What to do when you wake up with your mind racing
Night waking happens to everyone. In point of fact, prior to the widespread use of candles and, later, gas and electric lighting, the idea of “two sleeps” in a night was quite common. It’s one of those facts that makes me feel less defective for waking in the middle of the night, since it is, apparently, hard-wired into humans.
I find it’s extremely common for me to wake due to stress dreams. They arise in times of crisis (coronavirus and/or job loss anyone?), and can be caused by things like perimenopause as well. When I was still working as an attorney, and in the first couple of years of staying home due to disability (thanks to rheumatoid arthritis), I found myself waking quite frequently with stress dreams and feelings of anxiousness.
I invented my own technique for dealing with it.
I’m not a medical doctor or any sort of trained healer, so this isn’t a prescription, and it doesn’t constitute medical advice, okay? It’s just a tool that might help when you shoot awake due to a stress dream (no pants, haven’t studied for the exam, have a big work meeting and can’t find the room—all common work-related anxiety dreams). Or for those nights when your body is resting, but your mind hasn’t turned off, so you spend time thinking that you aren’t sleeping.
Often at those times, your brain is racing. Or, more appropriately, spinning, as we often engage in cyclical thinking at that time of night. We feel the stress, start to try to work it out, then feel more stress, then keep going over and over the same thoughts or thought patterns.
We ramp up, but rarely get up, and even if we “solve” a problem in our thoughts, we rarely remember the solution once we get up. Our emotions are fully engaged, our logic is largely out the window . . . and it’s upsetting. Plus we typically start to get upset that we are awake and WHY ARE WE AWAKE? (Hopefully that article I linked to above will convince you that the answer is “millennia of human experience” and you can let go of the idea that there’s something “wrong” about night-waking.)
What I discovered for myself when I was still a practicing attorney and having stress dreams related to work is that my brain was awake, and wanting to solve a problem. So I decided to give it something to do. Something useful, but non-threatening.

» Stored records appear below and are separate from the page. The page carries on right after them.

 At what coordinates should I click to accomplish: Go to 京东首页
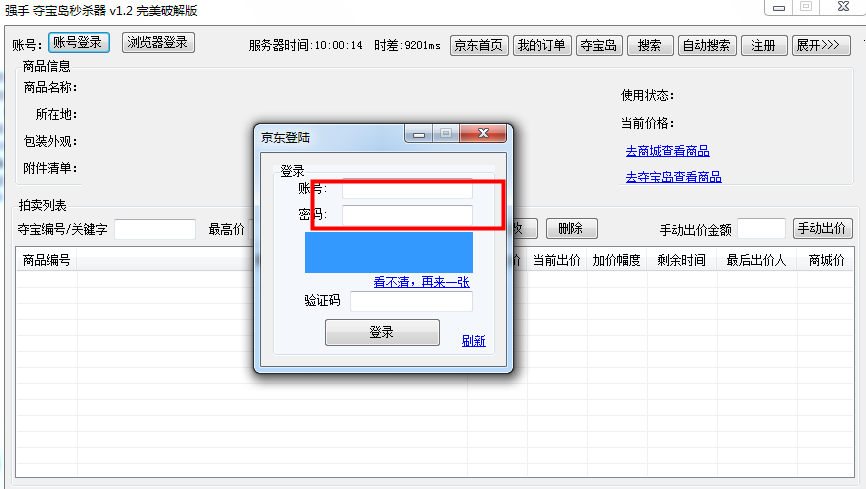point(479,46)
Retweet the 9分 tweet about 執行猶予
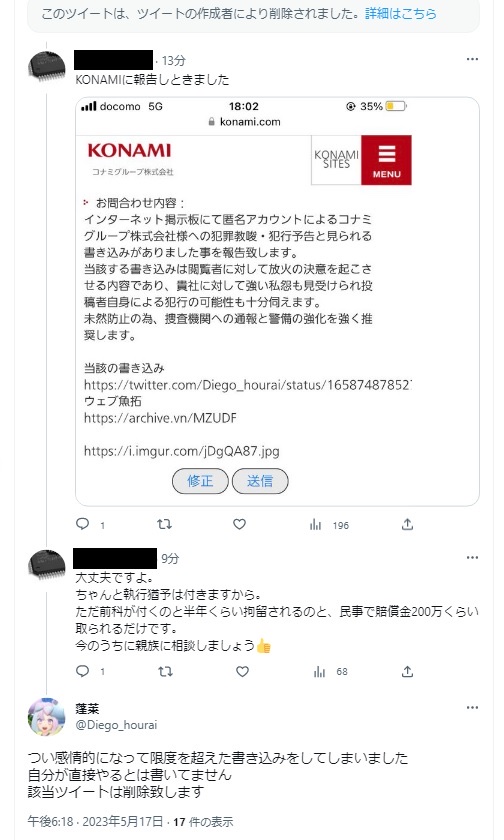This screenshot has width=504, height=840. pos(166,671)
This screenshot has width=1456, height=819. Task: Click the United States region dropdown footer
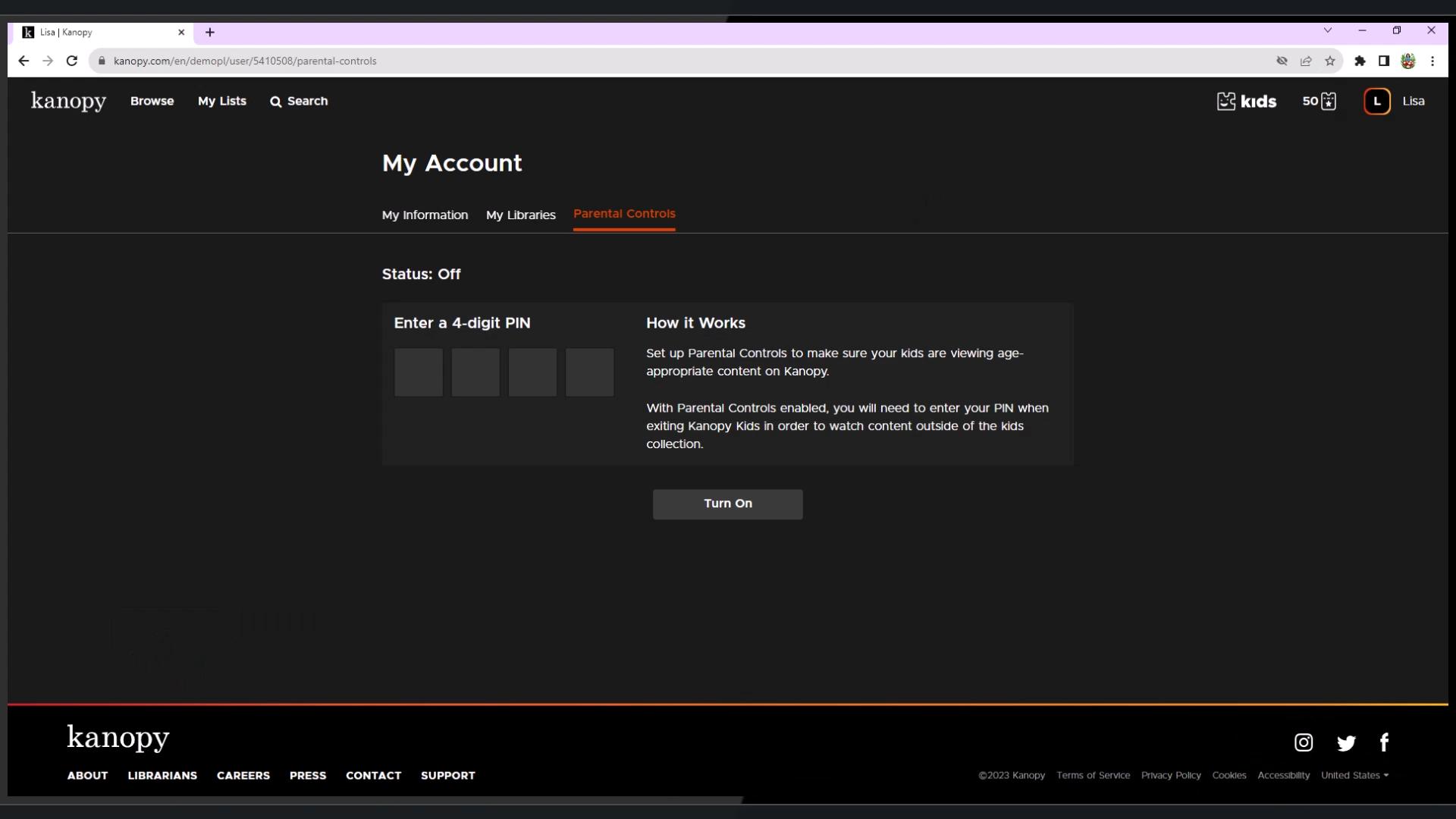tap(1355, 775)
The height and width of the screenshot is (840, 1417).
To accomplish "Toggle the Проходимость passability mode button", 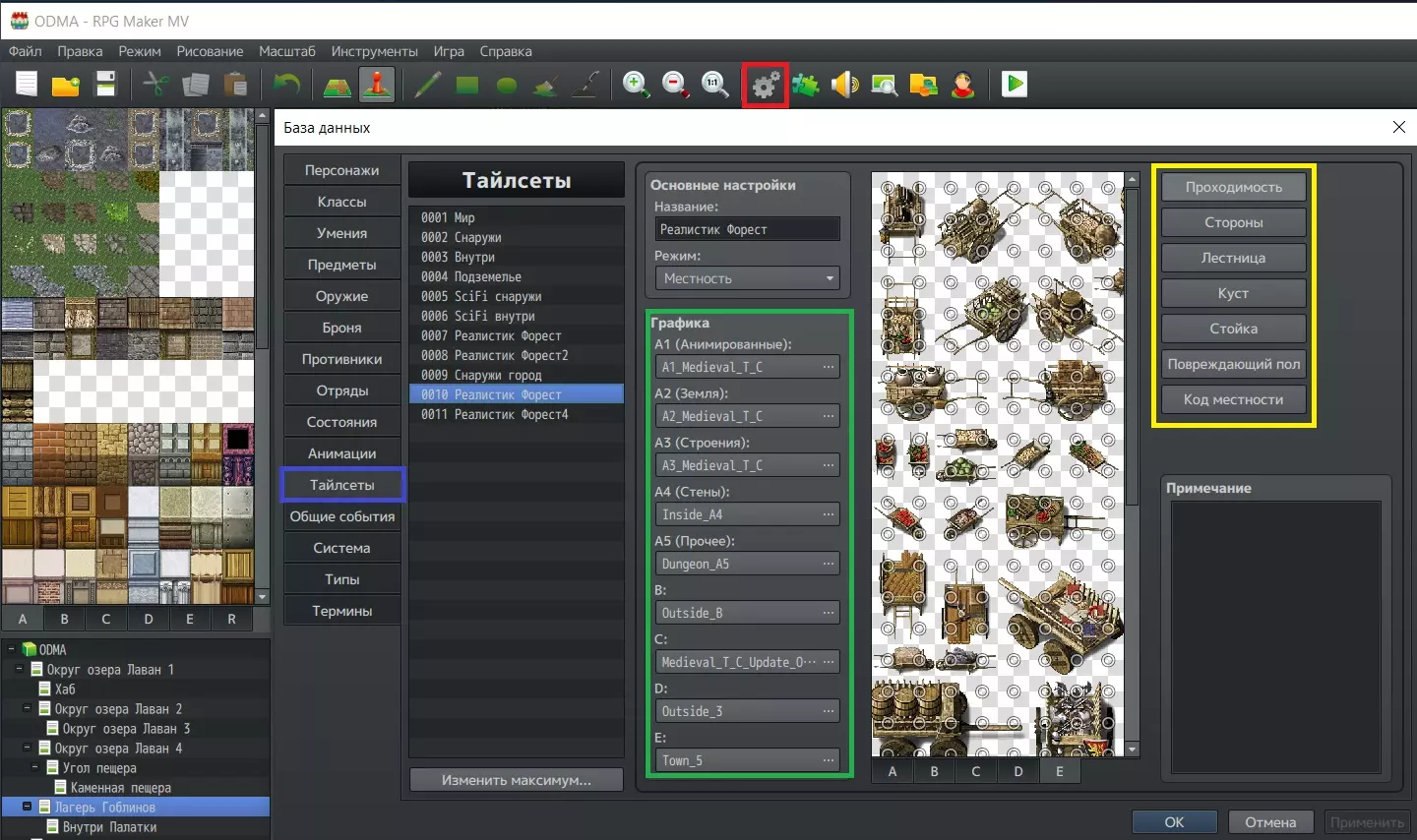I will click(x=1233, y=187).

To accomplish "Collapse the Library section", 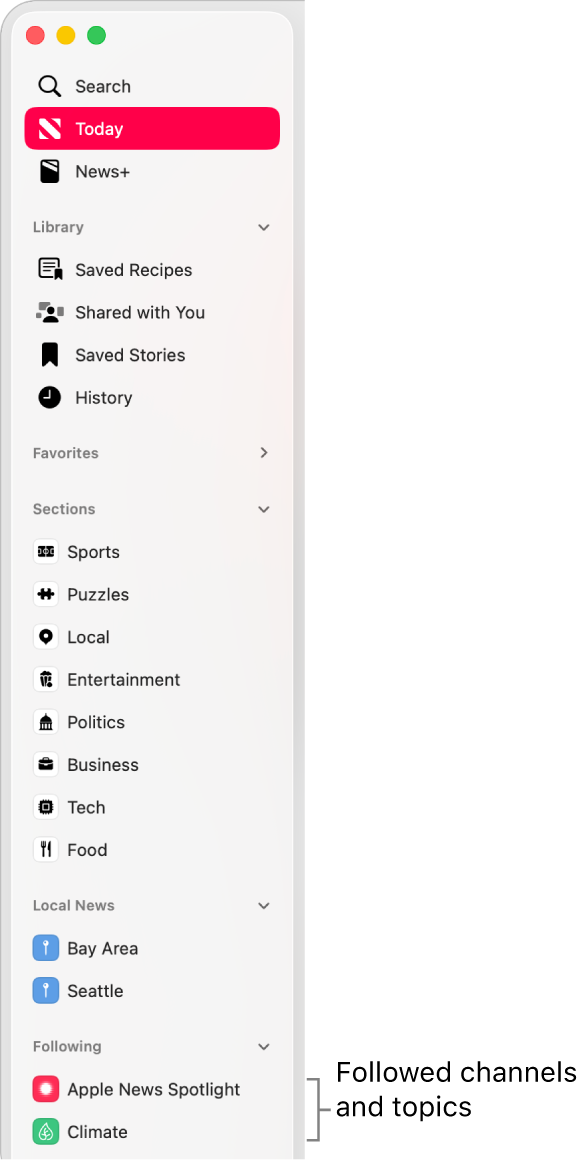I will (x=263, y=227).
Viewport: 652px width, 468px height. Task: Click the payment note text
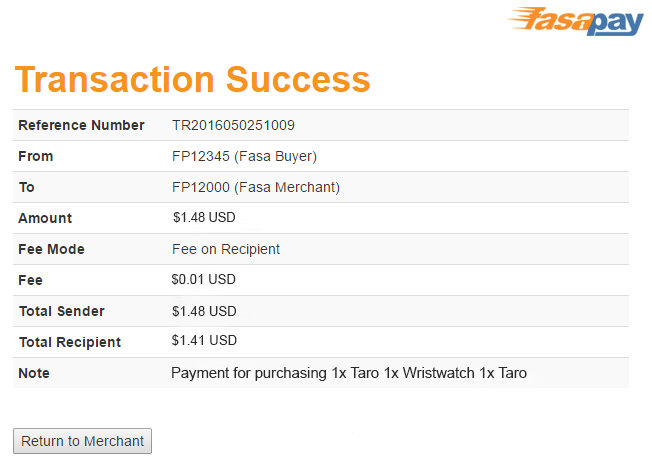pos(349,373)
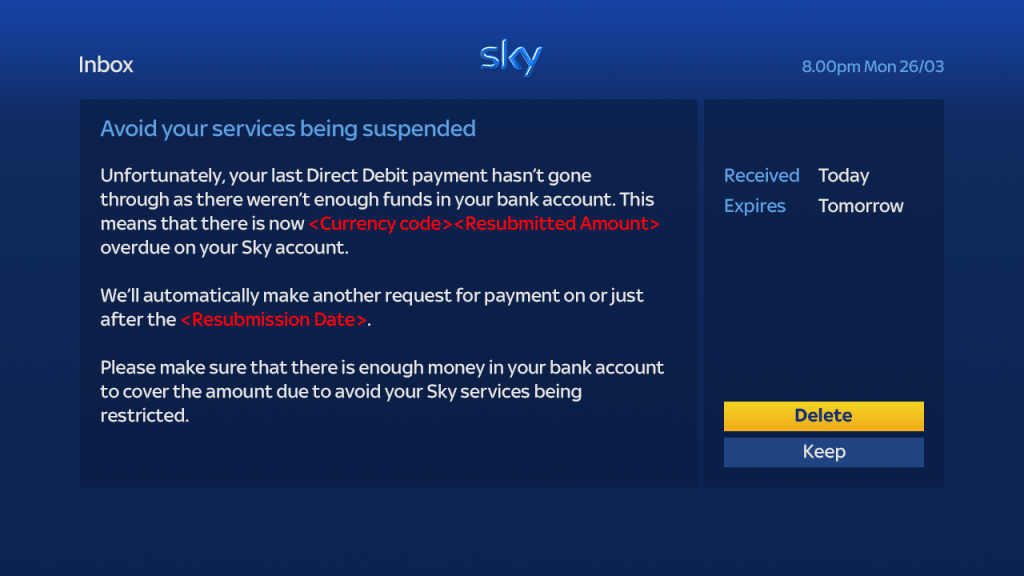Click 'to cover the amount due' line
The height and width of the screenshot is (576, 1024).
(340, 392)

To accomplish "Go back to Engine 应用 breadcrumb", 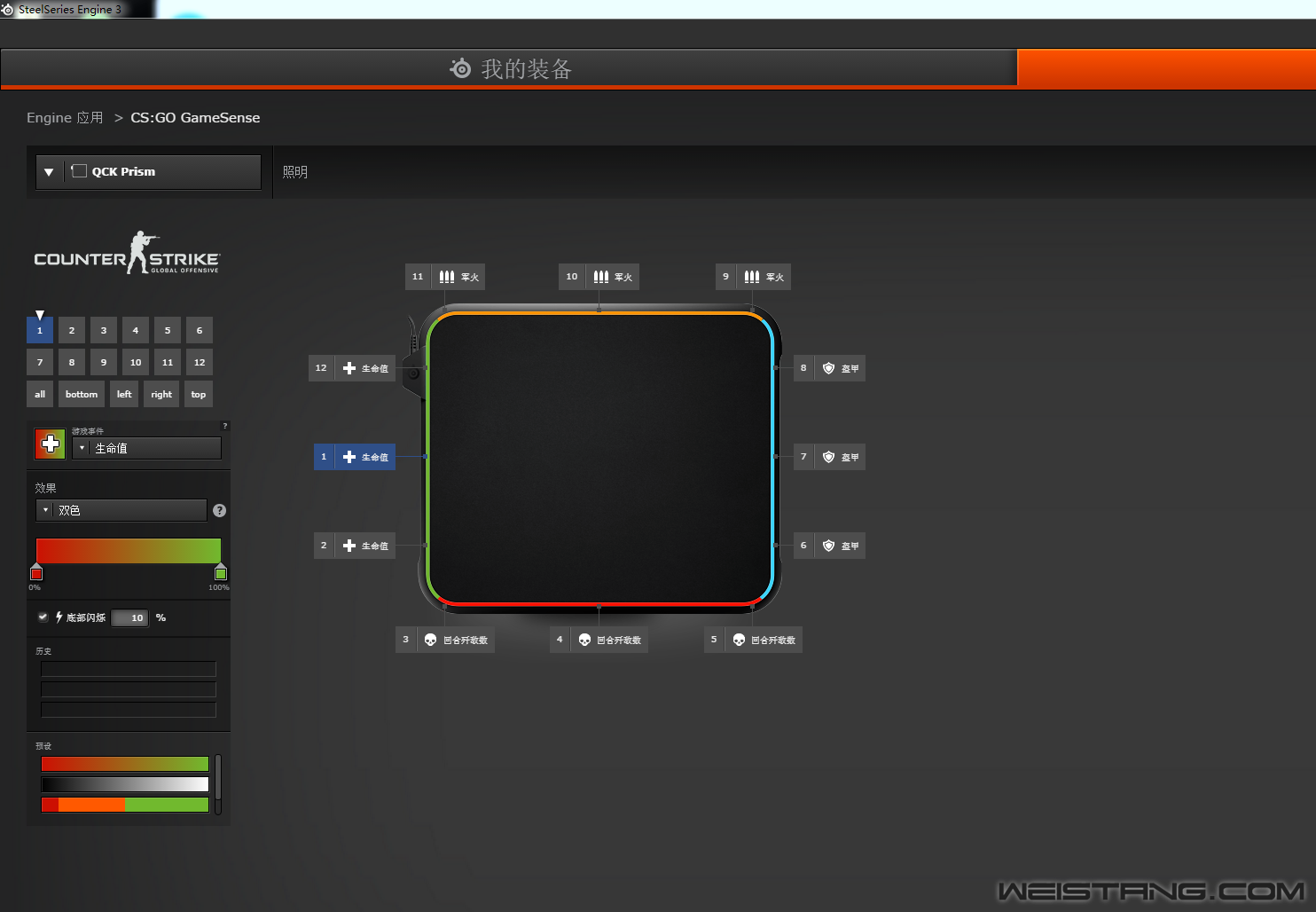I will click(65, 118).
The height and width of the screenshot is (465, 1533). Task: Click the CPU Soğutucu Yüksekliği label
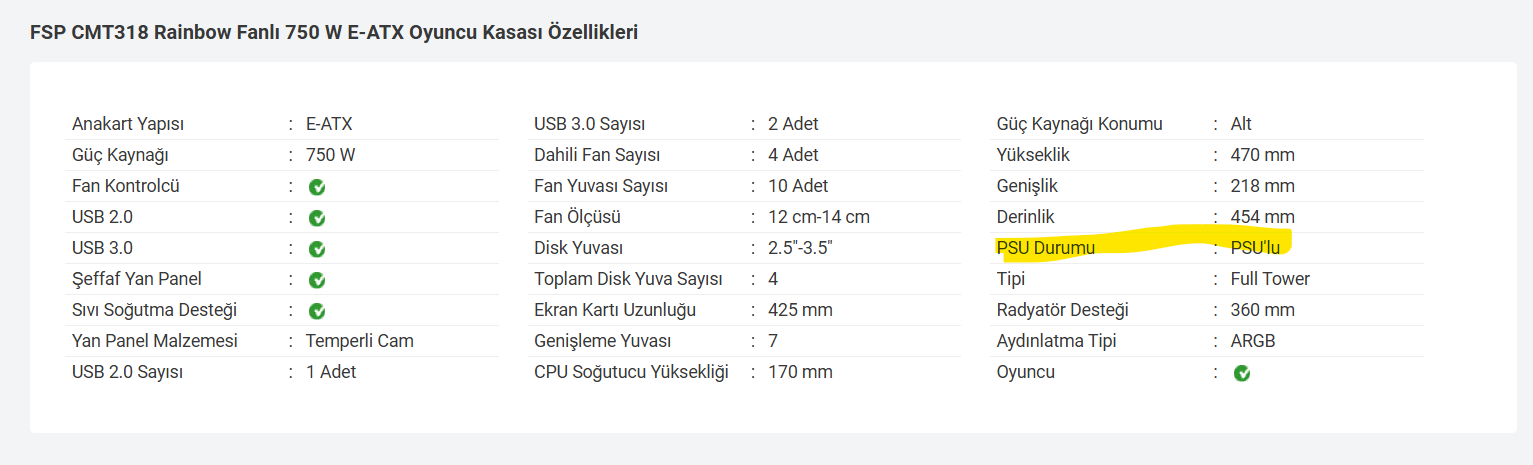pos(631,372)
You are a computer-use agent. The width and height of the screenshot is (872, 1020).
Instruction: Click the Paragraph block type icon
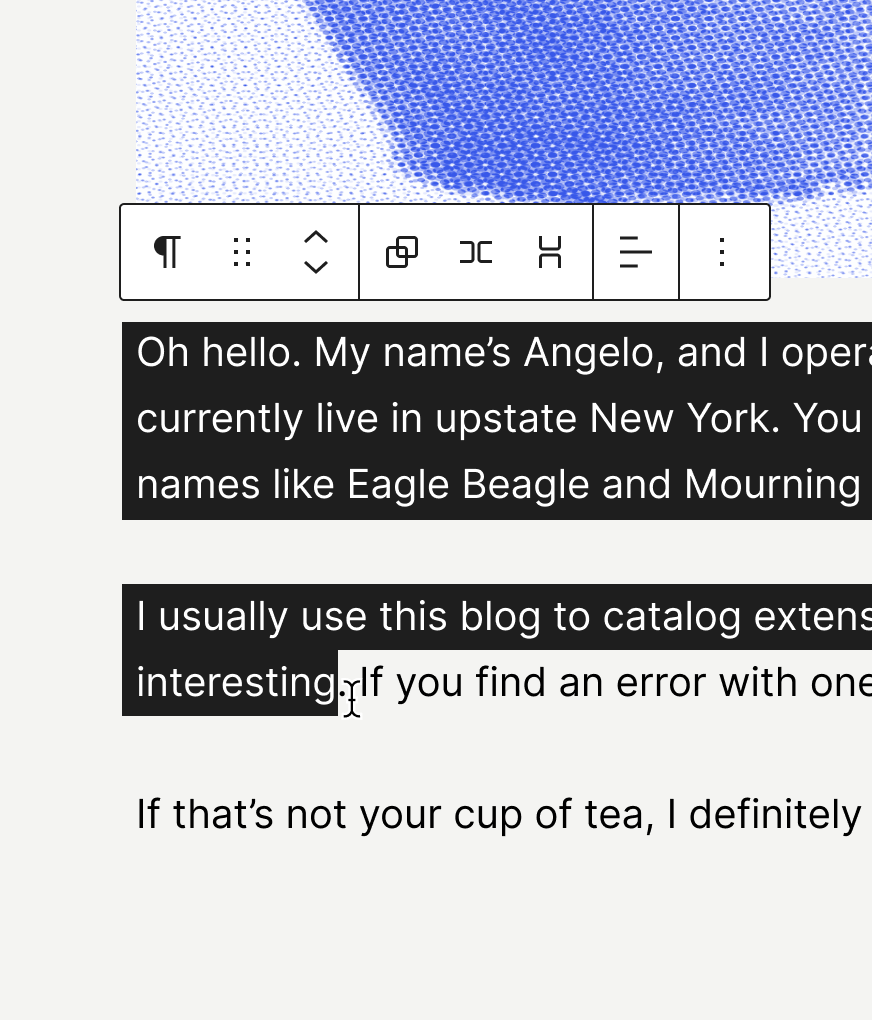pyautogui.click(x=167, y=252)
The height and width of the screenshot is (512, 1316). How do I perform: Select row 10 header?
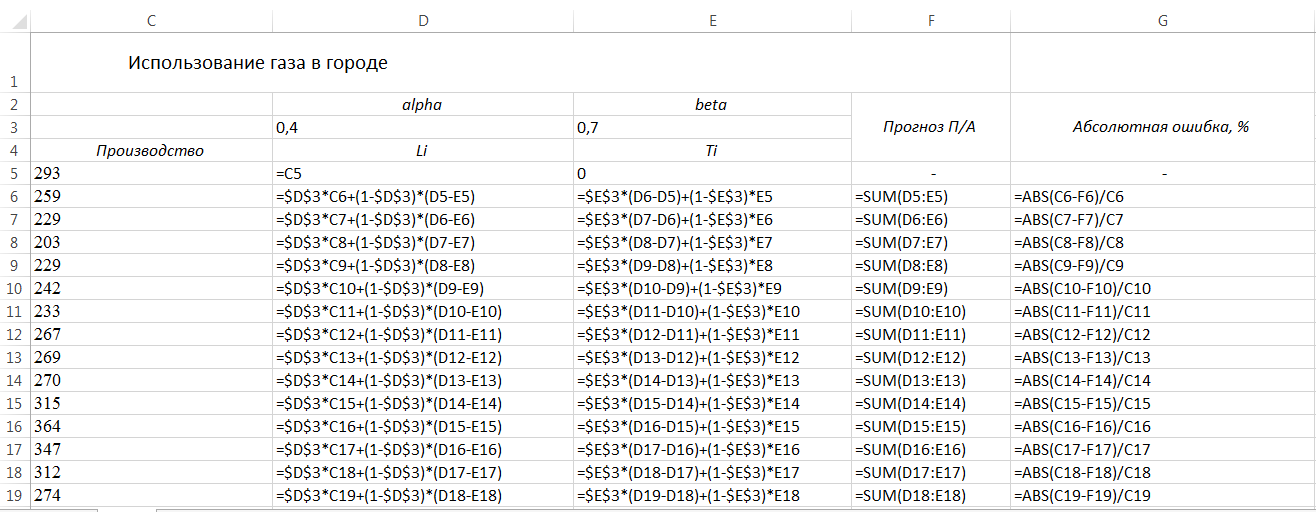15,288
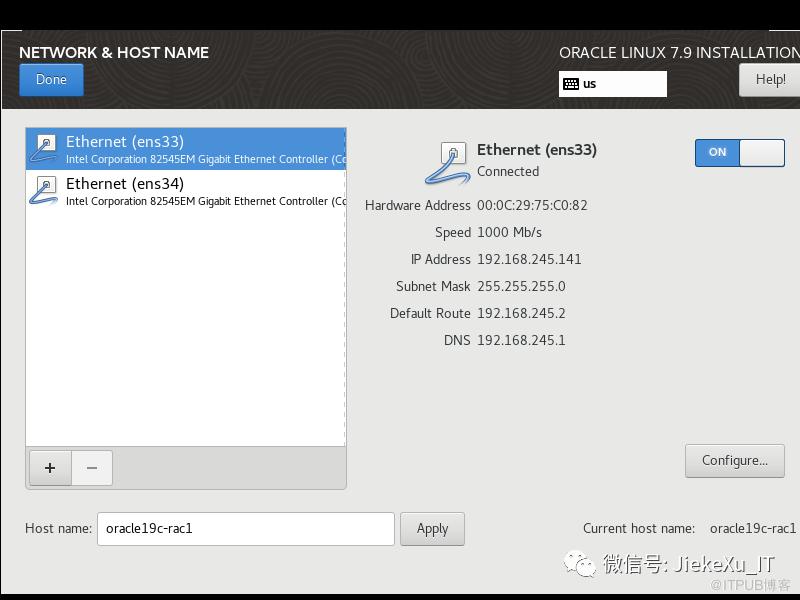
Task: Click the Hardware Address value
Action: (x=532, y=205)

I’ve shared this idea with friends and family who have tried it and found that it helps.
Give your brain a useful task to do, but make it something non-threatening.
My favorite non-threatening assignment is to pick a room in your house that needs some help. Maybe it needs a complete renovation, maybe you just want to spruce it up. Just pick a room, and start planning.
This is both a worthwhile thing to do, so your brain won’t balk at it, and a non-threatening thing to do, so your brain will calm down and eventually realize it’s tired and go to sleep.
Give yourself free rein here. In your ideal world, where you don’t need to consult others, what would you do in that space? What wall color do you want? Or do you want wallpaper? Do you want curtains or blinds or what? What might you want to put on the floor?
Or maybe you just want to imagine what sort of furniture you want. What style of bed frame? What color of linens? What kind of fabric? How many pillows?
Don't follow rabbit holes like "what if the floor is rotten?" If they crop up, and they might at the start, just steer yourself back to the decorating task. What colors, what furniture, what sort of faucet in the bath, etc.
The same goes for if actual work stress (or homeschooling stress) pops in: Just tell it that you will get to it tomorrow, you are working on redoing the master bath just now. Or turning the spare bedroom into a craft room. Or whatever. It may take a few reminders, but your brain will eventually stop pestering you.
As you plan your remodeling/renovation/spruce-up, the part of your brain that was all ALERT ALERT DANGER WILL ROBINSON will find it all a bit boring. The chemicals it was pumping into your system will stop, and you will find that you are more calm, and possibly able to fall back to sleep.
This exercise is a win-win. If you succeed at falling all the way back to sleep, you get real sleep. If you don't, you will at least have gotten some rest while you worked out what you might want to do with that room. Even if all you know for sure is what ideas you've already rejected.
Why this works: It is quite similar to meditation. Only instead of focusing on your breath or a word, you are fixed on a particular mental task.
However, you are dealing with your mind-body connection at a time when your brain is flooding you with stress chemicals. So what you are doing is trying to switch from your emotional brain to your logic brain. Giving yourself a task to do, but one with low stakes, helps.
When your mind starts to wander or tries to distract you with scary thoughts (about health, finances, mistakes, risks, and such), it is looking to justify creating more of the stress hormones (such as cortisol). If you keep steering it back to a less stressful task, like planning to redecorate, the logical part of your brain gets involved, and the amygdala calms down. Logic brain for the win.
I hope you will give this a try, if night-waking is an issue for you, and then let me know if it helps.